Если бы жизнь сама по себе была ценным благом и если бы ее решительно следовало предпочитать небытию, то не было бы нужды охранять врата ее исхода такими ужасными привратниками, как смерть и ее ужасы. Кто хотел бы оставаться в жизни, какова она есть, если бы смерть была не так страшна? И кто мог бы перенести самую мысль о смерти, если бы жизнь была бы радостью! Однако смерть имеет по крайней мере всегда ту хорошую сторону, что она – конец жизни, и в страданиях мы утешаем себя смертью и в смерти утешаем себя страданиями жизни. Истина же в том, что и смерть, и жизнь с ее страданиями представляют одно неразрывное целое, один лабиринт заблуждений, выйти из которого столь же трудно, как и желательно.
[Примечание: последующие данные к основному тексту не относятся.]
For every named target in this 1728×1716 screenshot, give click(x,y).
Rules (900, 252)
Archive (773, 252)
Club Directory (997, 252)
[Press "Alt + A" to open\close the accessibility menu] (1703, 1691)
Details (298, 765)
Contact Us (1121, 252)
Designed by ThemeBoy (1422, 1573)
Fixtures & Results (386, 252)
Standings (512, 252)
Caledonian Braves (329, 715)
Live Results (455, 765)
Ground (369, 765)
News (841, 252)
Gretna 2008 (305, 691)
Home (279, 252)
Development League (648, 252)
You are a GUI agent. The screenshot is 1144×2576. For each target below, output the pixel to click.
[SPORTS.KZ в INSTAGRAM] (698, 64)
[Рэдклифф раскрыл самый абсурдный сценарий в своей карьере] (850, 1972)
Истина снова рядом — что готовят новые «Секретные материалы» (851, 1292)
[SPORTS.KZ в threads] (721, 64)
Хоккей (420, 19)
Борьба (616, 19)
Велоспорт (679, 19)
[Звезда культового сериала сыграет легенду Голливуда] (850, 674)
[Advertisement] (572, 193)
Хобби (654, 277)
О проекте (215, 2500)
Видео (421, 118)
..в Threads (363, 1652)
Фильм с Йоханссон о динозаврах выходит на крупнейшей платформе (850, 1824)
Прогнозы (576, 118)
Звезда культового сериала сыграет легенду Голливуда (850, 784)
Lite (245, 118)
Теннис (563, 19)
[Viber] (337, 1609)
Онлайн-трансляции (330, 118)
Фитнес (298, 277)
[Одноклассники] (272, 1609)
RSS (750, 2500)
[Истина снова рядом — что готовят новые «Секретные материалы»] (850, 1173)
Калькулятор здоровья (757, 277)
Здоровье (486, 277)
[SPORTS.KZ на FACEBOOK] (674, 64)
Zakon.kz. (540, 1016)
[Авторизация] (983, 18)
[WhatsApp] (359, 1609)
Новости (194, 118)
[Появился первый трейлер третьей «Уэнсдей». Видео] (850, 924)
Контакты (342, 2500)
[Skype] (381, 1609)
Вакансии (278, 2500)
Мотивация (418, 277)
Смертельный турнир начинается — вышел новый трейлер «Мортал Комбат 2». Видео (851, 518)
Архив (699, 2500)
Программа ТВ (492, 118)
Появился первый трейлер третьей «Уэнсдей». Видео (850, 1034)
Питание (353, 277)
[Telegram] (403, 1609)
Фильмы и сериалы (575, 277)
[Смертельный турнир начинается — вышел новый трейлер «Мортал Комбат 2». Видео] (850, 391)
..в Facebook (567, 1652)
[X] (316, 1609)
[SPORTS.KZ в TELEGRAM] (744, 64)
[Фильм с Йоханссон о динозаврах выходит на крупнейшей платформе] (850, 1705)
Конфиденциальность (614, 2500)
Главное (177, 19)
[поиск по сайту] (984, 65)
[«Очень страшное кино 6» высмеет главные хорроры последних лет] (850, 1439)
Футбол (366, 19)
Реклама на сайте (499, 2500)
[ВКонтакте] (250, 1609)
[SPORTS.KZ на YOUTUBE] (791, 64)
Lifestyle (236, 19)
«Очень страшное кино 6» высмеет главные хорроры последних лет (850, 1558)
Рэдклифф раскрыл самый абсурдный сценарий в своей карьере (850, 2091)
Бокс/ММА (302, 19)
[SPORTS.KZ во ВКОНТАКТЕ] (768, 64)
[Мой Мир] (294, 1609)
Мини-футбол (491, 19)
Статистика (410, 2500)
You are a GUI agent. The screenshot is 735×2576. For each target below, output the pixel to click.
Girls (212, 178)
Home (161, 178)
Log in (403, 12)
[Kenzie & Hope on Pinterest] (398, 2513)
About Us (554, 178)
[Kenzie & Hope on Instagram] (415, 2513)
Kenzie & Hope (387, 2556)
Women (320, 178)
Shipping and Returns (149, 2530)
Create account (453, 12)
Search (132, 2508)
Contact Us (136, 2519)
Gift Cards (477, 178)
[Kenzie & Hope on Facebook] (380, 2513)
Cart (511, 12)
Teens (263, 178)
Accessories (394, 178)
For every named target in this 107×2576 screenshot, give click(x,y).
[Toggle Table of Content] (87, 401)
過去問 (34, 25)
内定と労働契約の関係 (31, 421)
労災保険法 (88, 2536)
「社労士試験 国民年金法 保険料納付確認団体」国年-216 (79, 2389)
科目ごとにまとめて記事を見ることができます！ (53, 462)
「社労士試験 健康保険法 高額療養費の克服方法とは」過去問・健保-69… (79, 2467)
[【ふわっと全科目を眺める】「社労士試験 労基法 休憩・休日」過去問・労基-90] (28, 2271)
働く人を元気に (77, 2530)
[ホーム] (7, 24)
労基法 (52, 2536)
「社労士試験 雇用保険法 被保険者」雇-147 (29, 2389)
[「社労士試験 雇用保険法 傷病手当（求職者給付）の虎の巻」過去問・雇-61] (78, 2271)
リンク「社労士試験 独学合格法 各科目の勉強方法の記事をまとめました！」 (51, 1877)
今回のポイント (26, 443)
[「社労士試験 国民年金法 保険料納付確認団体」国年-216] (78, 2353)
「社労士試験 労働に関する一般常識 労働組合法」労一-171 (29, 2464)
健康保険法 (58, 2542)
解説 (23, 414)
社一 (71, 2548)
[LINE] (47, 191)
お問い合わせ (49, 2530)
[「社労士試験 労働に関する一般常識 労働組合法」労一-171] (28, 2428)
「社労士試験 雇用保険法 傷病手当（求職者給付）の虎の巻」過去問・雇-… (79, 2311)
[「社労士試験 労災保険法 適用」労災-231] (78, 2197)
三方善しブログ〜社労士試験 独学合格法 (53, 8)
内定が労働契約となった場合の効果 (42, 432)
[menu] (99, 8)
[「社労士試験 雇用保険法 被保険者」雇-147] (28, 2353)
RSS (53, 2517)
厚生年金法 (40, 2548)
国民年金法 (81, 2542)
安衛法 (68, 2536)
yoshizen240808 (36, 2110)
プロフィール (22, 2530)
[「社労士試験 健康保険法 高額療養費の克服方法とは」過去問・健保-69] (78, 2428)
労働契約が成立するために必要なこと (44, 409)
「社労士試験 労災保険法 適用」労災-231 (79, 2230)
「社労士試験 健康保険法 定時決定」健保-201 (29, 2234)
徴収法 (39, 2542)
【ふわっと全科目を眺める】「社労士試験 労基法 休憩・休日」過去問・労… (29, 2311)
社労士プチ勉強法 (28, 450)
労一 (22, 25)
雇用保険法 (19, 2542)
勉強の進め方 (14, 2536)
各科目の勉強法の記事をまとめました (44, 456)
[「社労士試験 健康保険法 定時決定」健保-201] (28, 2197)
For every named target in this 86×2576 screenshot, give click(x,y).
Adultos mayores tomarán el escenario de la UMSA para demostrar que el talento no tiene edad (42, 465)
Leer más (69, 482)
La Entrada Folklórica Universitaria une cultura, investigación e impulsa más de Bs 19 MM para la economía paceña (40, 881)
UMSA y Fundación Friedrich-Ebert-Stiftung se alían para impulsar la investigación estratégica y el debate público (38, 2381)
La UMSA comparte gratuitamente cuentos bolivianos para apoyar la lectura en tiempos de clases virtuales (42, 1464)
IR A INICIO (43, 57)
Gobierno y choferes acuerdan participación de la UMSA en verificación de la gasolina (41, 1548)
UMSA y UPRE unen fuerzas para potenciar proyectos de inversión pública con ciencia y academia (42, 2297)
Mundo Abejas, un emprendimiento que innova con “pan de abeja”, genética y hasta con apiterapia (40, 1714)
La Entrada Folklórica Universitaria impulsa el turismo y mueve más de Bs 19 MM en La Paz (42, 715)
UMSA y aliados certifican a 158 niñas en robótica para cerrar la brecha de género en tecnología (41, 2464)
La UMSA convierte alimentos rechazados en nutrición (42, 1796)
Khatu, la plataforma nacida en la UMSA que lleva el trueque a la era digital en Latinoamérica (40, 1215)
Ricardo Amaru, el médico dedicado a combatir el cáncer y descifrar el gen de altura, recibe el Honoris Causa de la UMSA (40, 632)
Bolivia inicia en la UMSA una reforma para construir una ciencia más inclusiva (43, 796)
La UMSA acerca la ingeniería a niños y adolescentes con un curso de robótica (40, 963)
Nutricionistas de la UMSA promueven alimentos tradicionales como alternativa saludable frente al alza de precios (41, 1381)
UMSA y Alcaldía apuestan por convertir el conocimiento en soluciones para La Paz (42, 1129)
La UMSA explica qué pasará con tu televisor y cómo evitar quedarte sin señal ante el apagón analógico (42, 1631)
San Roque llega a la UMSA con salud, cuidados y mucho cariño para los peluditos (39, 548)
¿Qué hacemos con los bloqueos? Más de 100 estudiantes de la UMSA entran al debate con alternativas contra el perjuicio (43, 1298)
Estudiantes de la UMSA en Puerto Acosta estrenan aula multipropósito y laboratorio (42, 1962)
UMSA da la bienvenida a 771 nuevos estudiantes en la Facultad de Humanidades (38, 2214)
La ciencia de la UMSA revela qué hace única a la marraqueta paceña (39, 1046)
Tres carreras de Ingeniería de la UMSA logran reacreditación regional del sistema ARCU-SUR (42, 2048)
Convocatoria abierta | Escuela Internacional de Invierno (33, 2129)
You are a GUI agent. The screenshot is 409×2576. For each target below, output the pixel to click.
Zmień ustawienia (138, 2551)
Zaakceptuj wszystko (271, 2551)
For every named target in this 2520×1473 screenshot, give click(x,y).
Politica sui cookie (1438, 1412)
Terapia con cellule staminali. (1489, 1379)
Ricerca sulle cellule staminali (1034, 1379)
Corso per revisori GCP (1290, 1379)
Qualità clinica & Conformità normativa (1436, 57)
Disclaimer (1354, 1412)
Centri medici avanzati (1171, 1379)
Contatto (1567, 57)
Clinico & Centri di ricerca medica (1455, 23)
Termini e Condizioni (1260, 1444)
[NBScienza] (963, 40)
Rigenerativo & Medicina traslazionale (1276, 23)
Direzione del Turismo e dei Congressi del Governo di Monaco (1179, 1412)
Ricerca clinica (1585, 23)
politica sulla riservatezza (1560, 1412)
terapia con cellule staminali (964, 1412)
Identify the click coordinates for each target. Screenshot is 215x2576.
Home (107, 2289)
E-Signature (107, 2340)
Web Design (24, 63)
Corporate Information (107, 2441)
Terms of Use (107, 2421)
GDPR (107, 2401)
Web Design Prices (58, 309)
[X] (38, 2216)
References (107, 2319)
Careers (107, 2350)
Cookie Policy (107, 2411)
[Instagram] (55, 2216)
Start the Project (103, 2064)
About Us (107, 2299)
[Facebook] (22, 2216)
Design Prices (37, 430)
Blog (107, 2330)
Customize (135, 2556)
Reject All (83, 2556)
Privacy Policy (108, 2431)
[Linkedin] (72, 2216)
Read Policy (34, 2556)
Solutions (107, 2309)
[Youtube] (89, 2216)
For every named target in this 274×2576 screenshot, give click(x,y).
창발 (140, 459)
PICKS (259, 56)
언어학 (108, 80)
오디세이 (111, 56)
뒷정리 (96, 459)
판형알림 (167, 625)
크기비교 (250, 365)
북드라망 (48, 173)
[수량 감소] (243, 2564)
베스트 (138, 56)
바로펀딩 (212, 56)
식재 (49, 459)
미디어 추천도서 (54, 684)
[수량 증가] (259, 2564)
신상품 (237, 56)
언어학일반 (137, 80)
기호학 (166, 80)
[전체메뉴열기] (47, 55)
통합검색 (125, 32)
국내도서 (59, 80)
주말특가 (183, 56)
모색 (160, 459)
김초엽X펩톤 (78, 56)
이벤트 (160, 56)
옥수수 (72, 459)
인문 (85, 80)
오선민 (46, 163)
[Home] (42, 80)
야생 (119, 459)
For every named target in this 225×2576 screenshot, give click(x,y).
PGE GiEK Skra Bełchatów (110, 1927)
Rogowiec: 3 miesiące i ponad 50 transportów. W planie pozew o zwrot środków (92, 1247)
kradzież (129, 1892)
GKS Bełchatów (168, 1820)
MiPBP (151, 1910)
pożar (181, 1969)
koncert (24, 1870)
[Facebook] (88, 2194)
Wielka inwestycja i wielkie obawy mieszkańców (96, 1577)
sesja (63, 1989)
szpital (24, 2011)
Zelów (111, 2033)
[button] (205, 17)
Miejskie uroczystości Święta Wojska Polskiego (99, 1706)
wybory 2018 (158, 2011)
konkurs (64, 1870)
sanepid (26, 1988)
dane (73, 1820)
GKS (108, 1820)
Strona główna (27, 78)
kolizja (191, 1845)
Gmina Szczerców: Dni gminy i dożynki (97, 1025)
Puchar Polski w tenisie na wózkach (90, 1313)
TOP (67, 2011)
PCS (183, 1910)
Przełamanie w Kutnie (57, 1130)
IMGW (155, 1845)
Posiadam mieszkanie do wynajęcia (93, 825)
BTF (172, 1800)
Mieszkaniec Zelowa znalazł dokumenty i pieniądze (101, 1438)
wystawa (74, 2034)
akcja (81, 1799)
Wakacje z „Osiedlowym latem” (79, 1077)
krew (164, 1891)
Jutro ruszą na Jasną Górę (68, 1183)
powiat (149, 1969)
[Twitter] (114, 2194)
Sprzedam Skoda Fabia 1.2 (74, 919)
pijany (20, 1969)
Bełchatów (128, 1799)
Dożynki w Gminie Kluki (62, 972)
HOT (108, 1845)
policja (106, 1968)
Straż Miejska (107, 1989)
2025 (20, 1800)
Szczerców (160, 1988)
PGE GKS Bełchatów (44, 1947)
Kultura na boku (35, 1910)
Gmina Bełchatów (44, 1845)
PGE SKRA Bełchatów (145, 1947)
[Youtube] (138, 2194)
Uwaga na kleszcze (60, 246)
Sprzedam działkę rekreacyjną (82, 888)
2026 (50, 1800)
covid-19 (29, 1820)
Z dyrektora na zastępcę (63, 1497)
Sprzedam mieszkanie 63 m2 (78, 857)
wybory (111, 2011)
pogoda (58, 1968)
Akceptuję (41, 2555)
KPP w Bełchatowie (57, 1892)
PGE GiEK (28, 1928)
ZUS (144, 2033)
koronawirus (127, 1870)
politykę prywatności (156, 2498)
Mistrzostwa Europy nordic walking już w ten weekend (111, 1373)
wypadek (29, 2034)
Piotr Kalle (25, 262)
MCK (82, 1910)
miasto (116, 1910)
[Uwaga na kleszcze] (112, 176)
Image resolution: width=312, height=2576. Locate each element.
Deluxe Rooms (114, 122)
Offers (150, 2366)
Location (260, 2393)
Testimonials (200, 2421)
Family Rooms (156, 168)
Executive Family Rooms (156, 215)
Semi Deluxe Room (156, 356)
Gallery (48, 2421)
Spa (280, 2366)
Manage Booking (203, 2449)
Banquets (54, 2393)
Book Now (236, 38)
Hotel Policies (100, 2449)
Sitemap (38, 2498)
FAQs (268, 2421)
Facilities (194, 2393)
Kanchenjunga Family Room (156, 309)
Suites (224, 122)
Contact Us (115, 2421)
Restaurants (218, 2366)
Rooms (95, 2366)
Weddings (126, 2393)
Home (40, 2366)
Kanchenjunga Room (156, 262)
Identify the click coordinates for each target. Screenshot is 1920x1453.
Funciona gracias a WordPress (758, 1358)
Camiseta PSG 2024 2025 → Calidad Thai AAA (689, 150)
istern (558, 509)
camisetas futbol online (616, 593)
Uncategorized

Бели бы мир не был чем-то таким, чему в практическом отношении лучше бы не существовать, то и в теоретическом отношении он не представлял бы собой проблемы: его существование или совсем не нуждалось бы в объяснении, так как оно было бы настолько понятно само собою, что никому бы и в голову не приходило ни удивляться ему, ни спрашивать о нем; или же цель этого существования была бы для всех очевидна. На самом деле мир представляет собой совершенно неразрешимую проблему, так как даже в самой совершенной философии всегда будет еще некоторый необъясненный элемент, подобно тому неразложимому химическому остатку или тому остатку, который всегда получается в иррациональном отношении двух величин. Поэтому, когда кто-нибудь решается задать вопрос, почему бы этому миру лучше вовсе не существовать вовсе, то мир не может оправдать себя из себя самого, не может найти основания и конечной причины своего бытия в себе самом и доказать, что существует он ради себя самого, т. е. Для собственной пользы. Согласно моей теории, это, конечно, объясняется тем, что принцип бытия мира не имеет решительно никакого основания, т. е. представляет собой слепую волю к жизни, а эта воля как вещь в себе не может быть подчинена закону основания, который служит только формой явлений и который один оправдывает собою всякое "почему".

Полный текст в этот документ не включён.